Problem requirements
Return exactly the span of lines in the following data that opens with the line containing "Serious crash in" and closes with the line containing "[PM Pōhiva to". Include nothing else.
[Supplied entries]
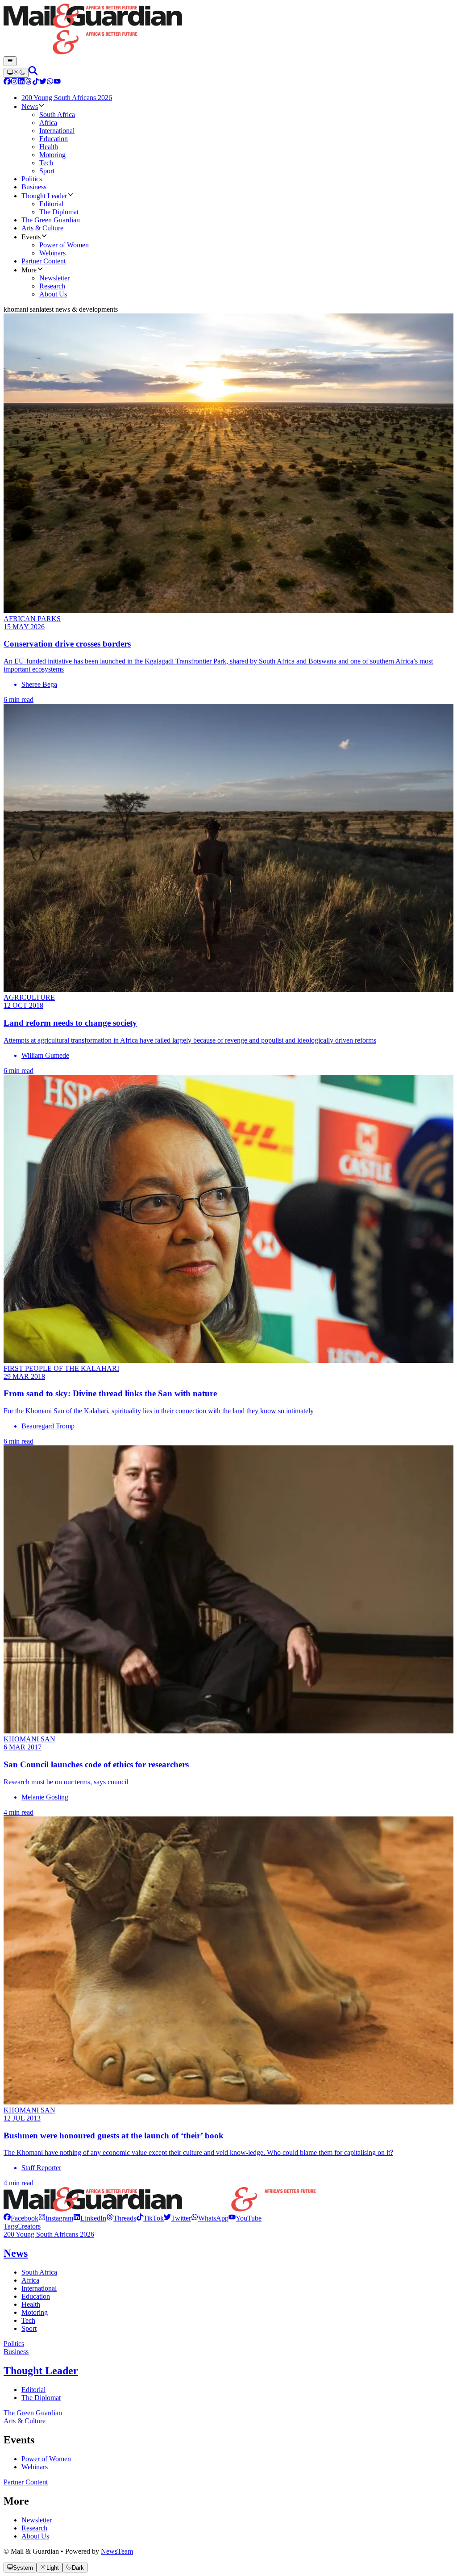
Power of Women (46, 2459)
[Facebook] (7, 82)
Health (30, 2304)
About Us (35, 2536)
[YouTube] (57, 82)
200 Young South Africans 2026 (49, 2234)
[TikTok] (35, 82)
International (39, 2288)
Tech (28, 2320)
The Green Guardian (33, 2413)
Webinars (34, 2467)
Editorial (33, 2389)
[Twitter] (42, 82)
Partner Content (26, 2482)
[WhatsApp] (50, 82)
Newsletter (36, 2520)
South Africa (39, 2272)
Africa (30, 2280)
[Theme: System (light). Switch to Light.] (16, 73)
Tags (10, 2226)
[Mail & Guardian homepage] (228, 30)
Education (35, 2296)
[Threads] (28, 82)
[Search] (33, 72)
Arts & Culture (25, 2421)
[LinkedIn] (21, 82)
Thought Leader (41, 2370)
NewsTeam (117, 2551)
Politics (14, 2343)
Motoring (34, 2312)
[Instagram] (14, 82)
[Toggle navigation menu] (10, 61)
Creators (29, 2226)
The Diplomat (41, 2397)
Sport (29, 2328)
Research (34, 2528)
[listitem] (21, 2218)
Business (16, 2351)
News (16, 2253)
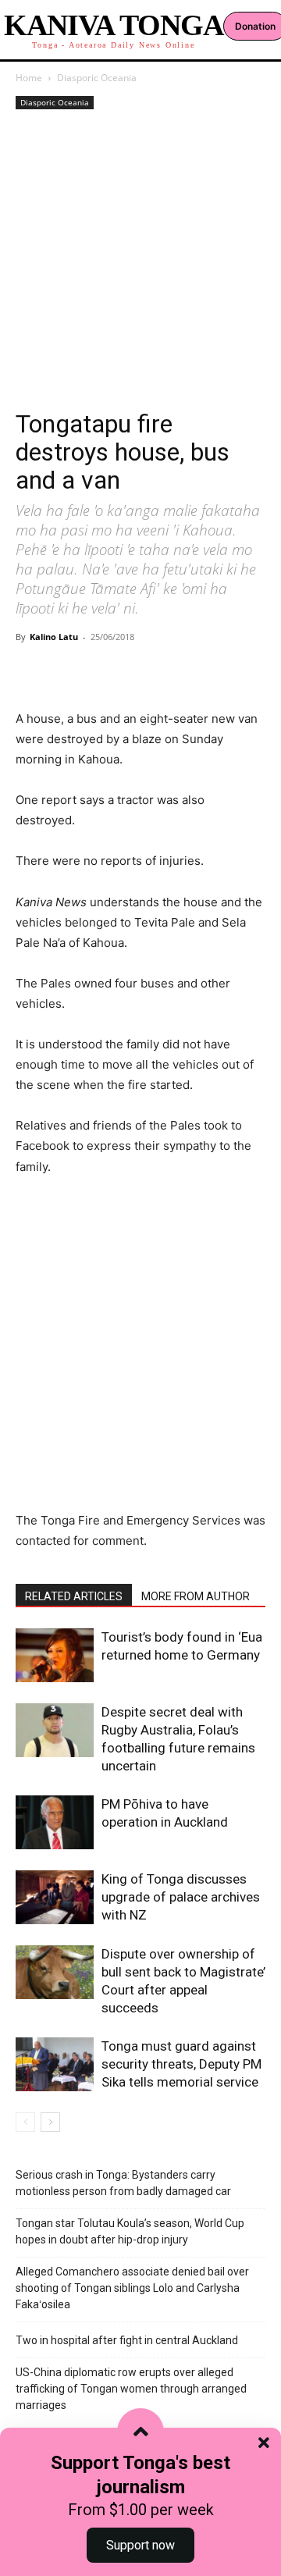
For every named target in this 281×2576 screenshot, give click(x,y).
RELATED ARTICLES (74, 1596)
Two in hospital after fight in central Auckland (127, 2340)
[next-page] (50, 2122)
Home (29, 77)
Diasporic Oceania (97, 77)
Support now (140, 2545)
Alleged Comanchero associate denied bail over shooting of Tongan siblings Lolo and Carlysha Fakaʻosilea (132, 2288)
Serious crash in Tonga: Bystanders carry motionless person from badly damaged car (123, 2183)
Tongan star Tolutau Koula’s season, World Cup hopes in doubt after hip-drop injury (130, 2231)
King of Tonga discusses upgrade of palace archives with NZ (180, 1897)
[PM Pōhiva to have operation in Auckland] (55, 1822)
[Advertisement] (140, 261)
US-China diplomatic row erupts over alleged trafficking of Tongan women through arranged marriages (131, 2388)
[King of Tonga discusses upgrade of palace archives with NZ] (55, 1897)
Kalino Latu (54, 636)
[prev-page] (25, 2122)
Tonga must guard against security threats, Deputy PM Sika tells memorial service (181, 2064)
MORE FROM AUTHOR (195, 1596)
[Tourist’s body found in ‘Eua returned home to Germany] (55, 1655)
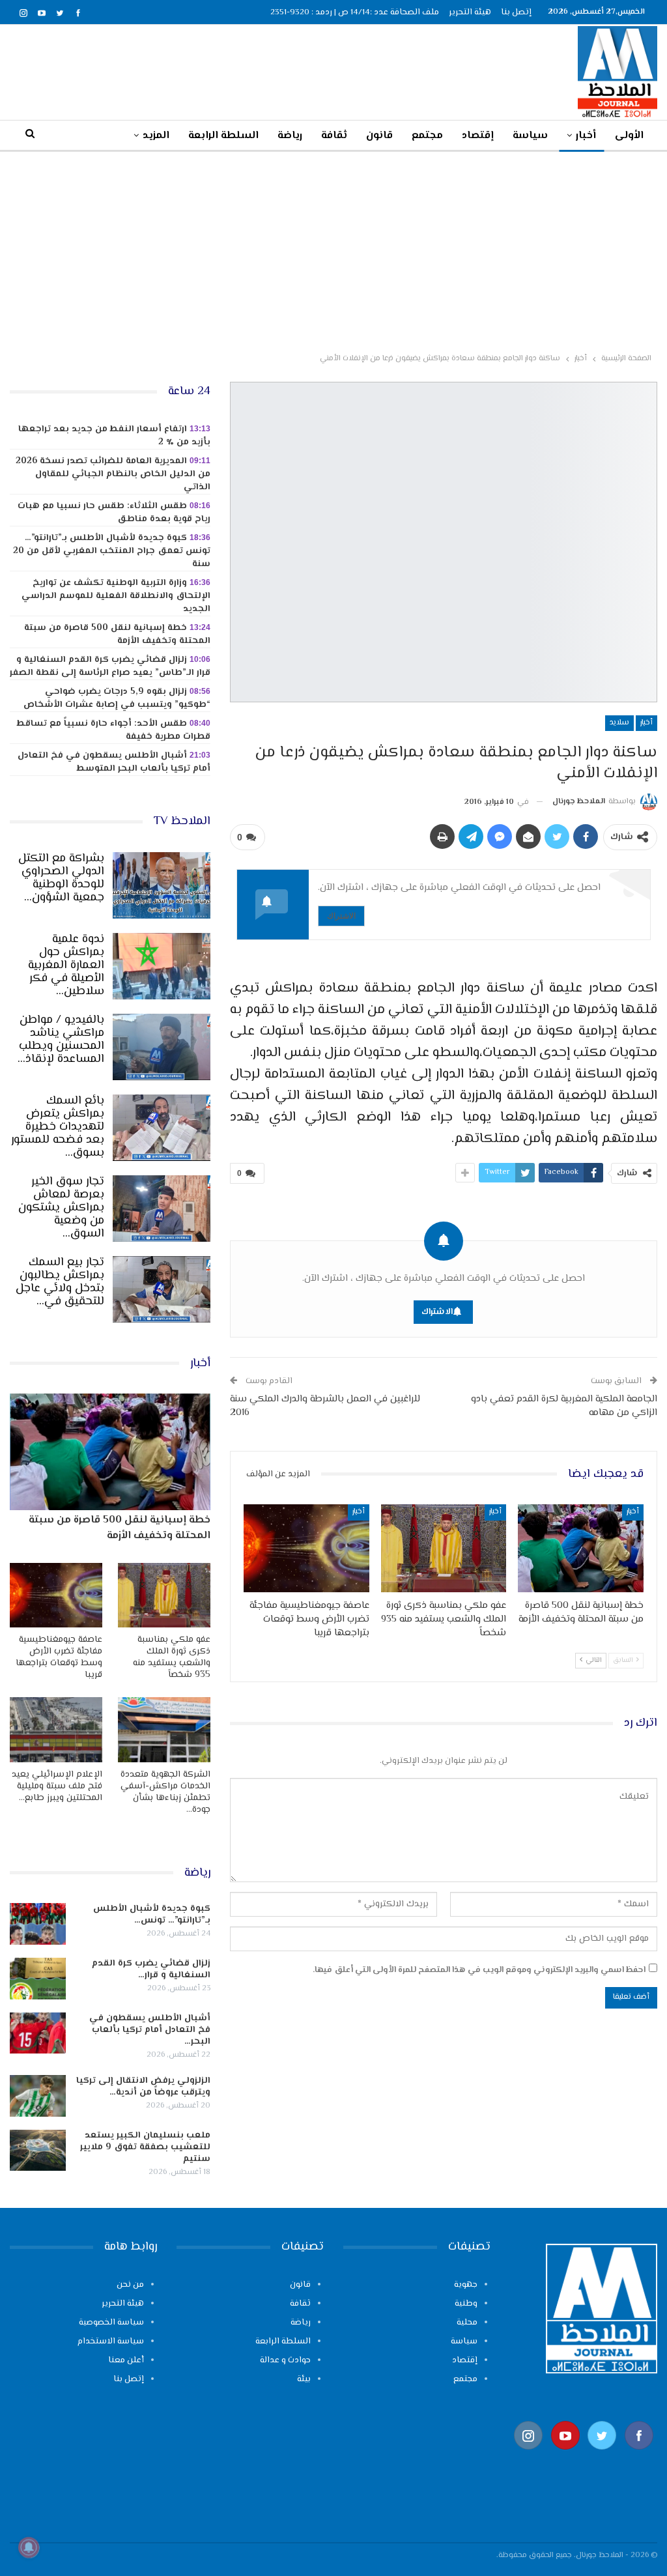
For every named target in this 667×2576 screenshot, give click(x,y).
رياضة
[/Supplied entries]
Answer box
Serious crash in Tonga: Bystanders carry motionless person from badly damaged car (123, 2183)
Tongan star Tolutau Koula’s season, World Cup hopes in doubt after hip-drop injury (130, 2231)
King of Tonga discusses upgrade of palace archives with NZ (180, 1897)
[PM Pōhiva to have operation in Auckland] (55, 1822)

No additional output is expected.